Activity:
Examine each line of the data, and copy the ones containing "width".

Data supplied:
-------

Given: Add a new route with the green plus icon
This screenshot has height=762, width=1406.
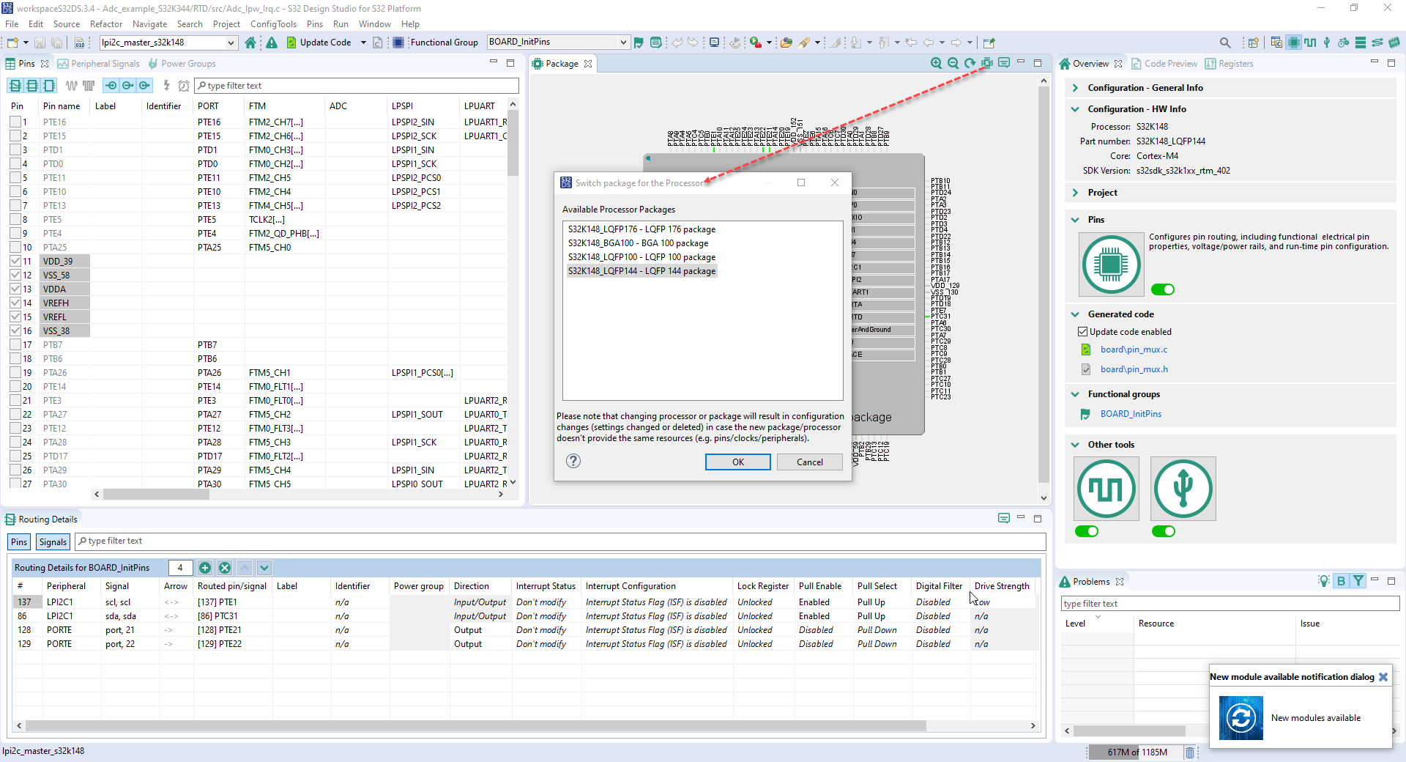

-------

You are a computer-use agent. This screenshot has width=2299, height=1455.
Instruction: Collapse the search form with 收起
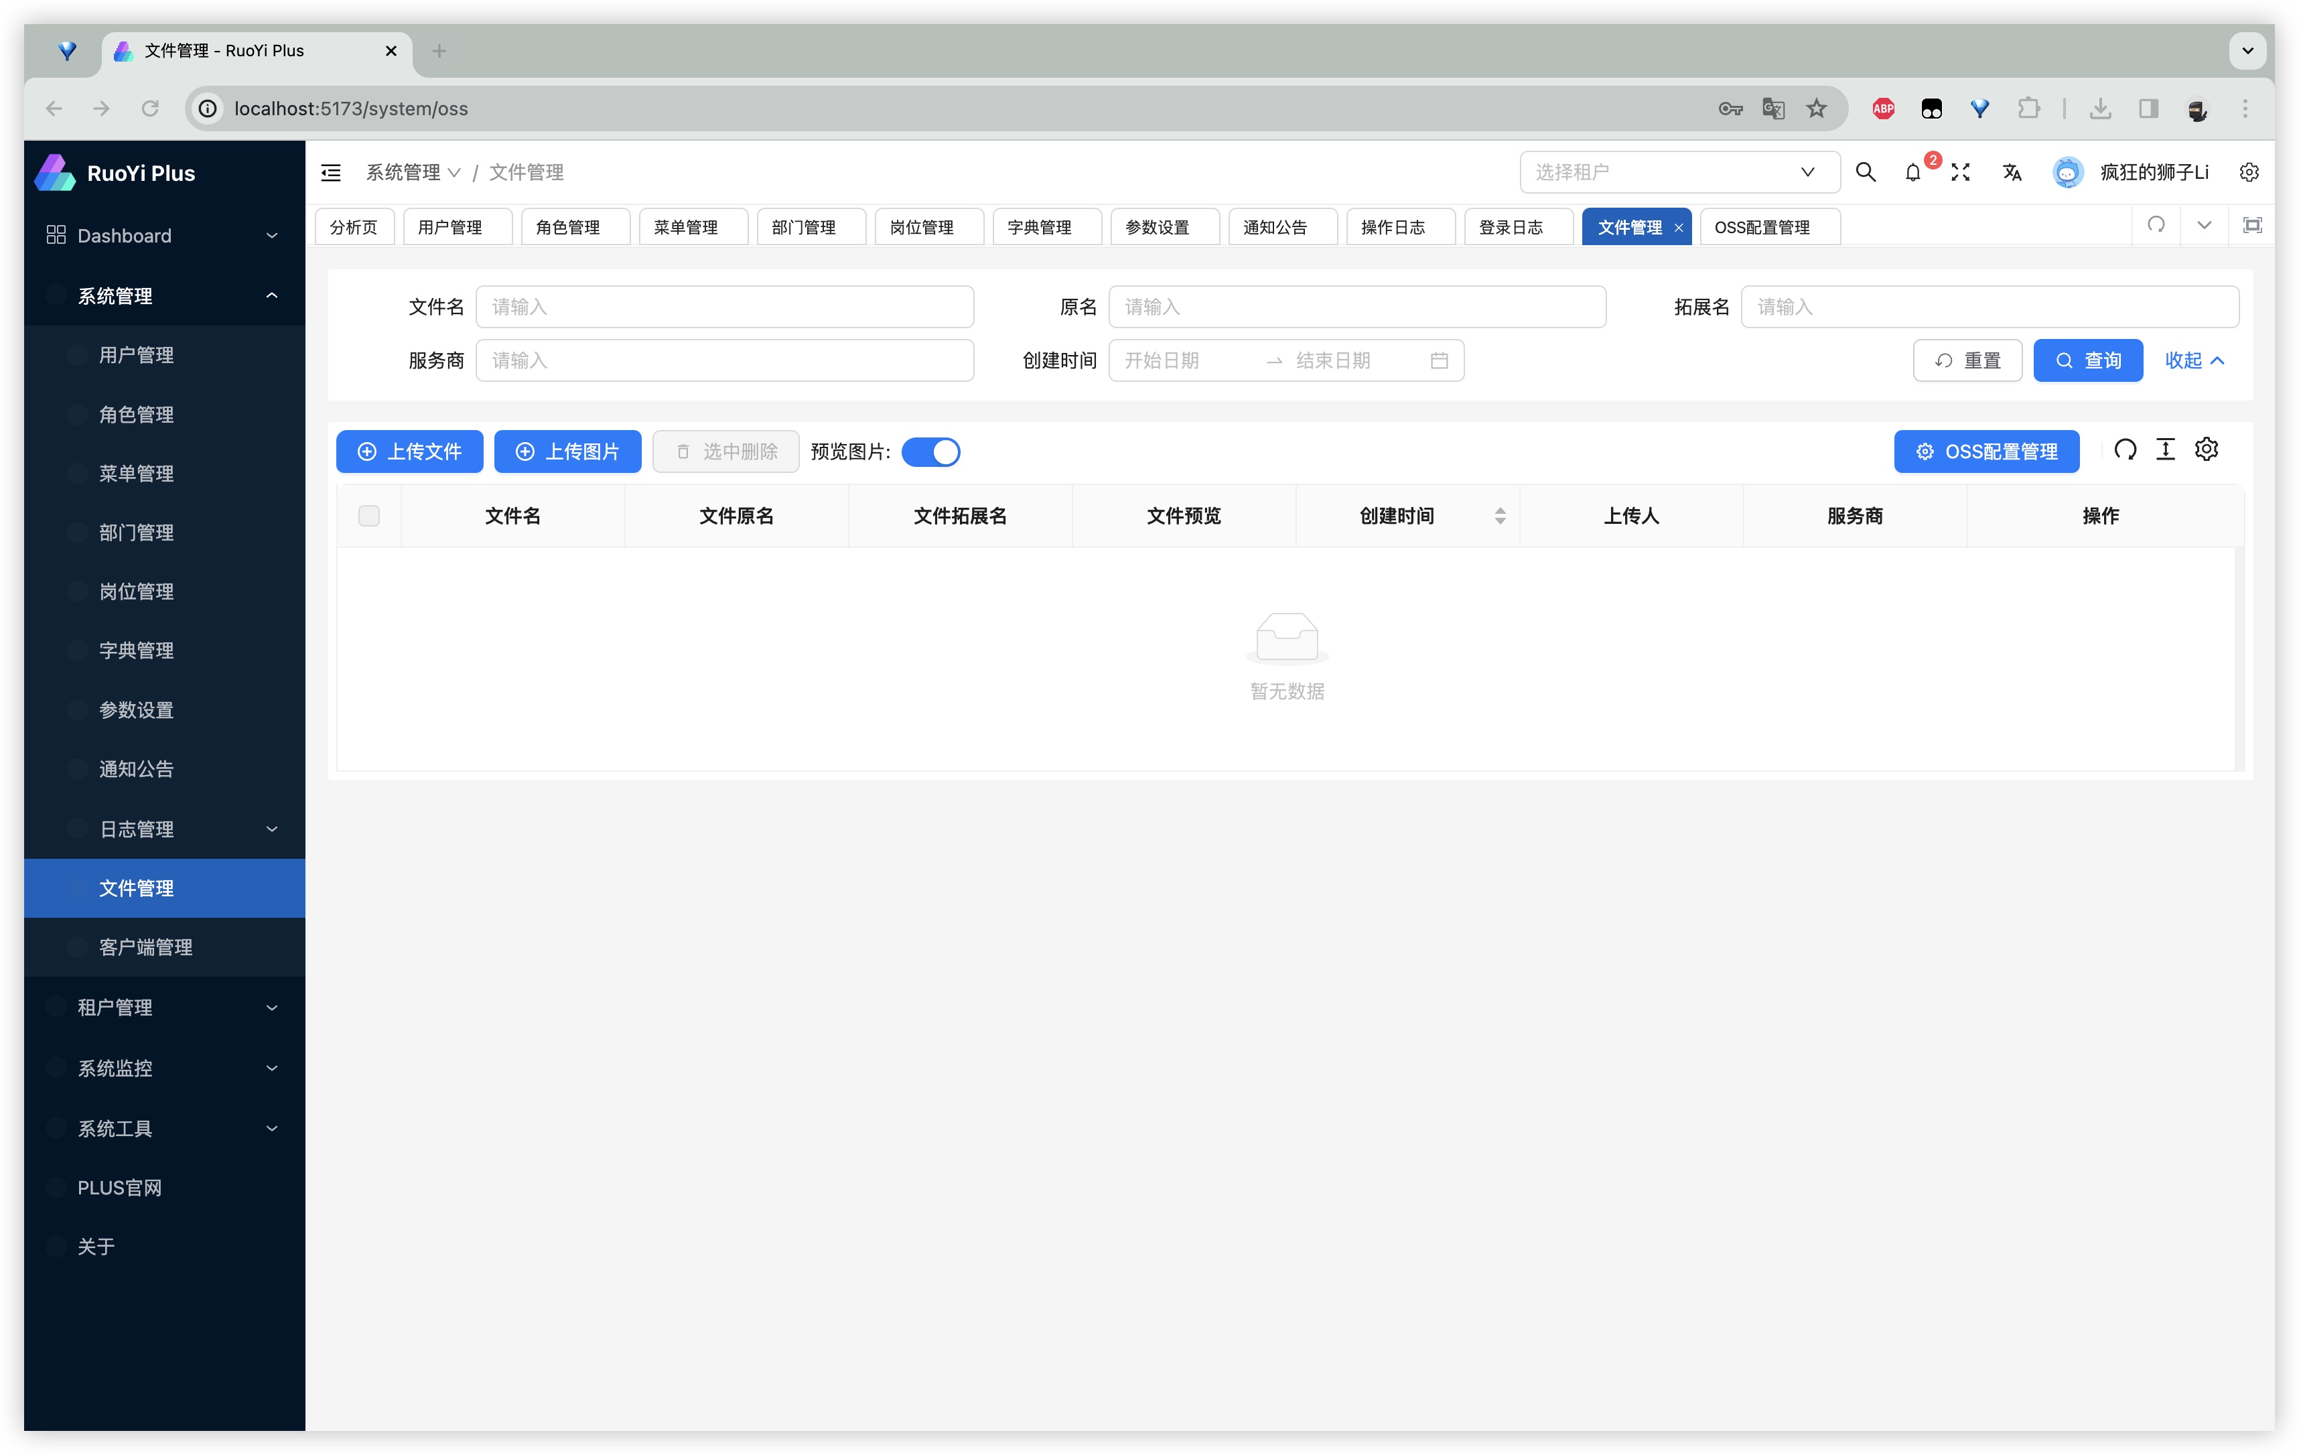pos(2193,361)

-------

Result of this exercise:
This screenshot has height=762, width=1406.
You are a computer-use agent. This screenshot has width=2299, height=1455.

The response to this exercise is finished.